* The data
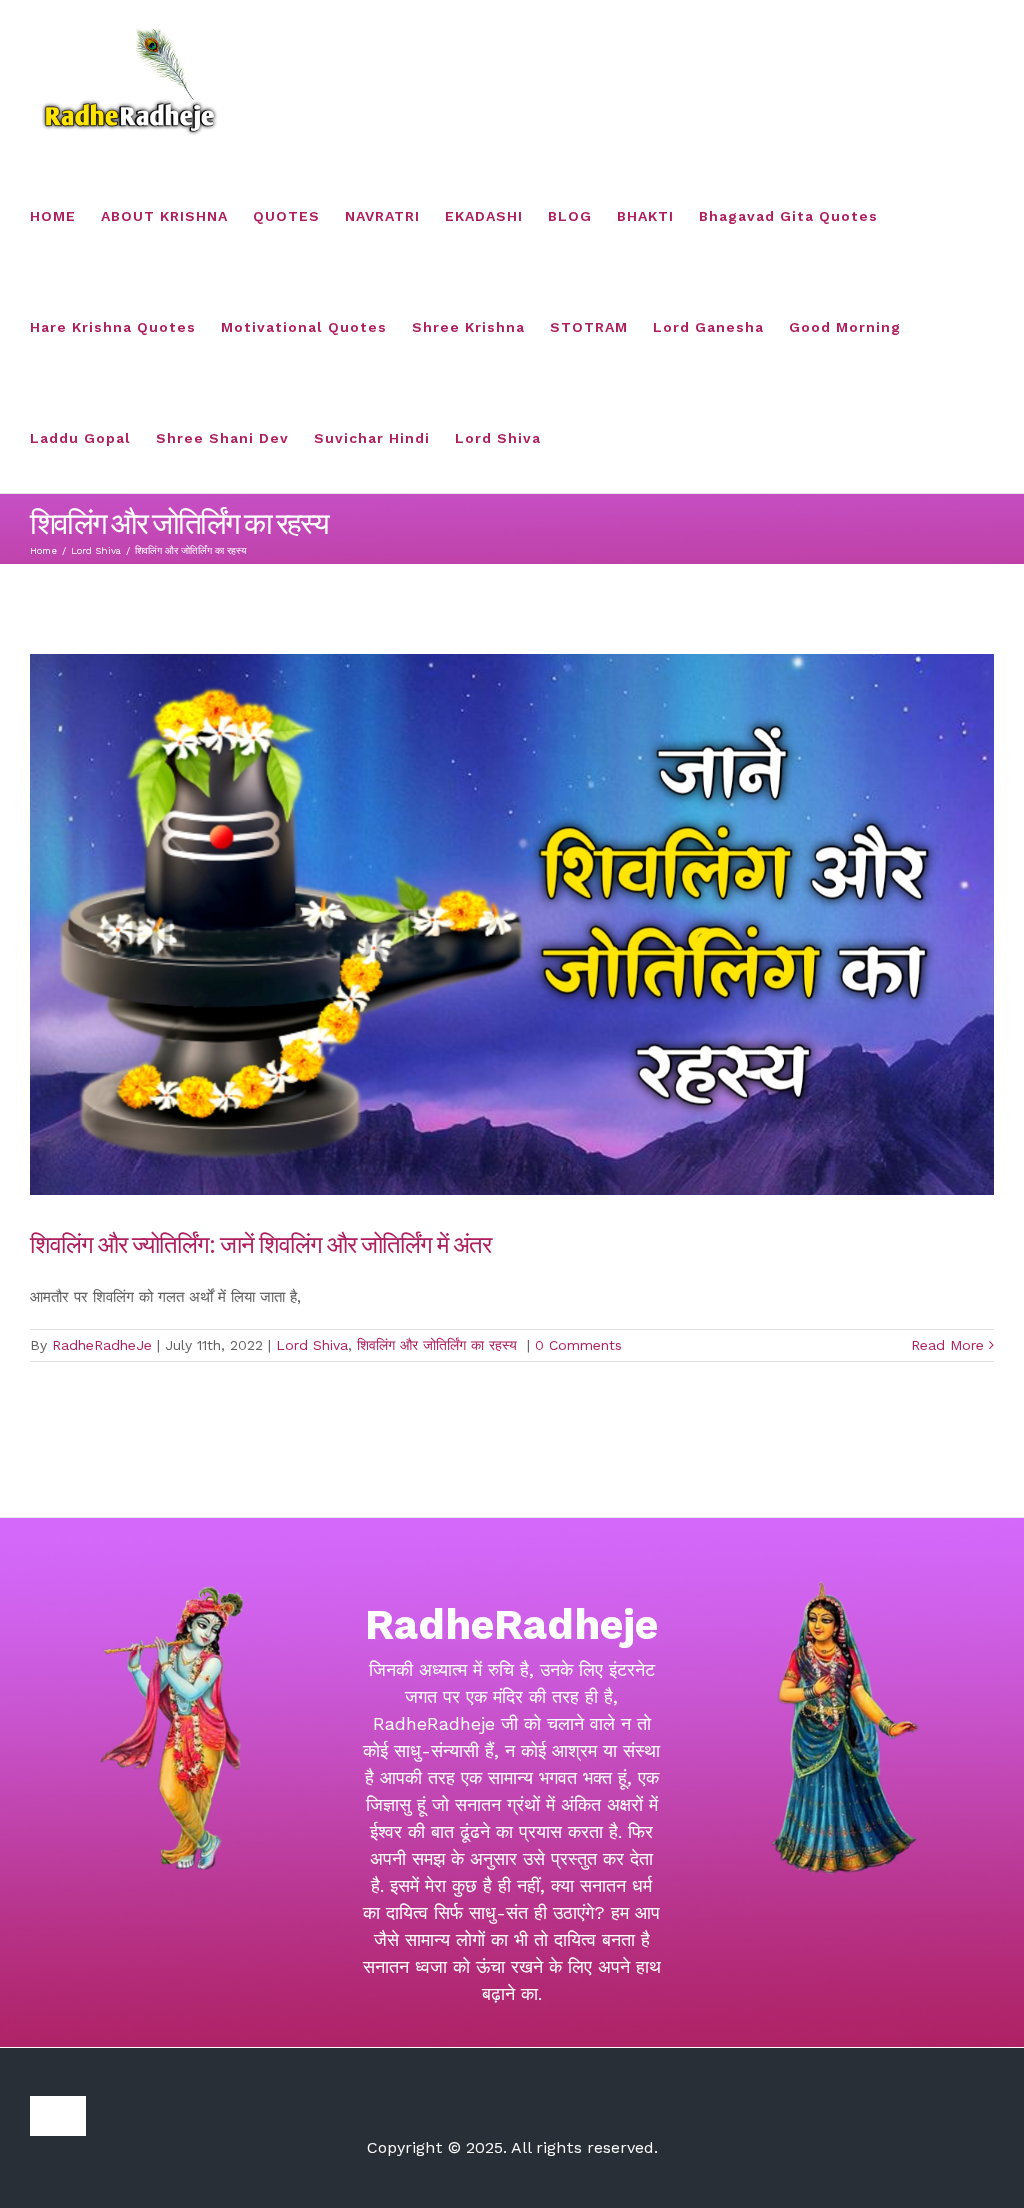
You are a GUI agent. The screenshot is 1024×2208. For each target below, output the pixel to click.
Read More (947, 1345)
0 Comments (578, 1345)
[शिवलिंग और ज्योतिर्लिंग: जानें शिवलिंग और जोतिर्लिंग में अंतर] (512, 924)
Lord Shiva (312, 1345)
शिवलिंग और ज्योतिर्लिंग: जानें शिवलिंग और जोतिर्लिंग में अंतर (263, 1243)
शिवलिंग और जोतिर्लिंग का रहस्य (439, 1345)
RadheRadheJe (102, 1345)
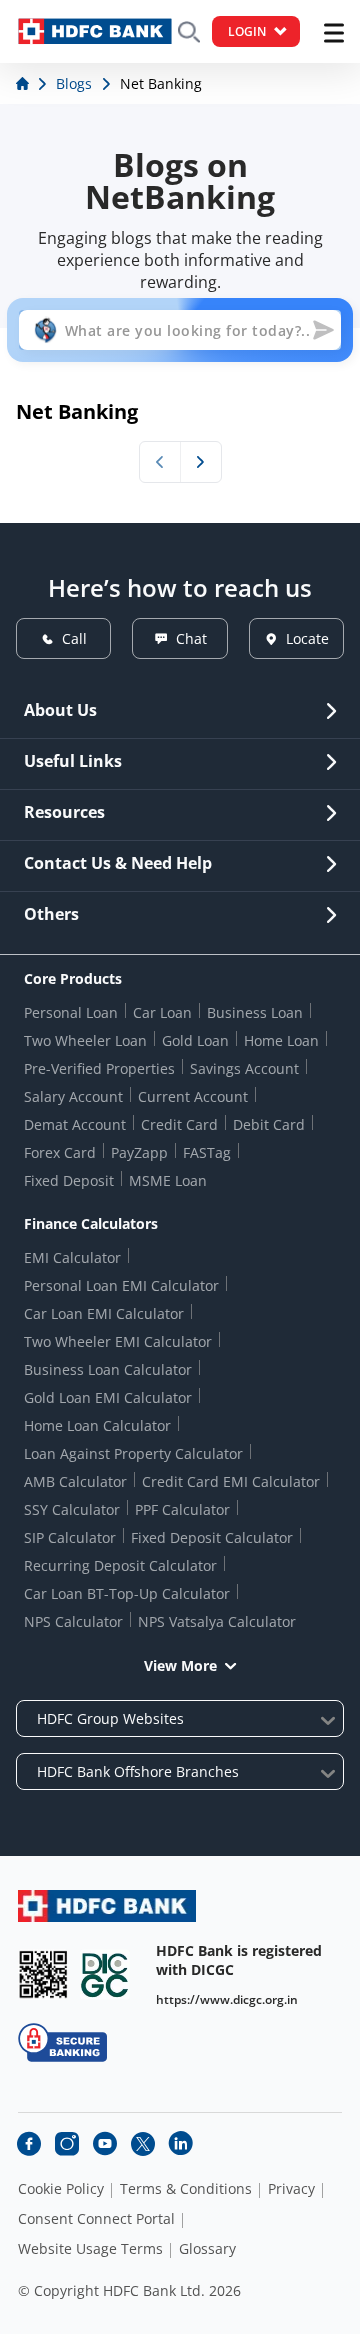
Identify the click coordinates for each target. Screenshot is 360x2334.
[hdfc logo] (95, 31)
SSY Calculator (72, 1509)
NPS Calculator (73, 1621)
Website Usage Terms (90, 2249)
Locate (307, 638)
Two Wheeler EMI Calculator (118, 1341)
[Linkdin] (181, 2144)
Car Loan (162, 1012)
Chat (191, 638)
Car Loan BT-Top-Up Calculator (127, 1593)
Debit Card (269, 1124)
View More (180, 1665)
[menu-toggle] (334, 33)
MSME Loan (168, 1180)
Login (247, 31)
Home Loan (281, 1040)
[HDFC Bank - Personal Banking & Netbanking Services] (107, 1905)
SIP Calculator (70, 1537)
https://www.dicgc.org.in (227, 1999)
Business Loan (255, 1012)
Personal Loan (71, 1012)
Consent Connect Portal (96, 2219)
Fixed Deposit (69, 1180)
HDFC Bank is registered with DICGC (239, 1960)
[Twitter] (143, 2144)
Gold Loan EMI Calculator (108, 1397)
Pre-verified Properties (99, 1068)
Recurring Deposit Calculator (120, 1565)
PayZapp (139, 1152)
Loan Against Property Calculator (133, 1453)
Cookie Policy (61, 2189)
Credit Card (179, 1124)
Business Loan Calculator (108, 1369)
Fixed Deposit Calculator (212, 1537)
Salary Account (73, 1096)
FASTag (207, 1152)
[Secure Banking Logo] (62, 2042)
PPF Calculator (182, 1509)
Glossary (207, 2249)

* Exercise description
Omit the pictures, then retype the remaining material without a single change.

* Written solution
You are a GUI agent. The screenshot is 1024×2208. For each target below, output the pixel to click.
Read More (947, 1345)
0 Comments (578, 1345)
[शिवलिंग और ज्योतिर्लिंग: जानें शिवलिंग और जोतिर्लिंग में अंतर] (512, 924)
Lord Shiva (312, 1345)
शिवलिंग और ज्योतिर्लिंग: जानें शिवलिंग और जोतिर्लिंग में अंतर (263, 1243)
शिवलिंग और जोतिर्लिंग का रहस्य (439, 1345)
RadheRadheJe (102, 1345)
Identify the click coordinates for each target. Screenshot is 360x2334.
[hdfc logo] (95, 31)
SSY Calculator (72, 1509)
NPS Calculator (73, 1621)
Website Usage Terms (90, 2249)
Locate (307, 638)
Two Wheeler EMI Calculator (118, 1341)
[Linkdin] (181, 2144)
Car Loan (162, 1012)
Chat (191, 638)
Car Loan BT-Top-Up Calculator (127, 1593)
Debit Card (269, 1124)
View More (180, 1665)
[menu-toggle] (334, 33)
MSME Loan (168, 1180)
Login (247, 31)
Home Loan (281, 1040)
[HDFC Bank - Personal Banking & Netbanking Services] (107, 1905)
SIP Calculator (70, 1537)
https://www.dicgc.org.in (227, 1999)
Business Loan (255, 1012)
Personal Loan (71, 1012)
Consent Connect Portal (96, 2219)
Fixed Deposit (69, 1180)
HDFC Bank is registered with DICGC (239, 1960)
[Twitter] (143, 2144)
Gold Loan EMI Calculator (108, 1397)
Pre-verified Properties (99, 1068)
Recurring Deposit Calculator (120, 1565)
PayZapp (139, 1152)
Loan Against Property Calculator (133, 1453)
Cookie Policy (61, 2189)
Credit Card (179, 1124)
Business Loan Calculator (108, 1369)
Fixed Deposit Calculator (212, 1537)
Salary Account (73, 1096)
FASTag (207, 1152)
[Secure Banking Logo] (62, 2042)
PPF Calculator (182, 1509)
Glossary (207, 2249)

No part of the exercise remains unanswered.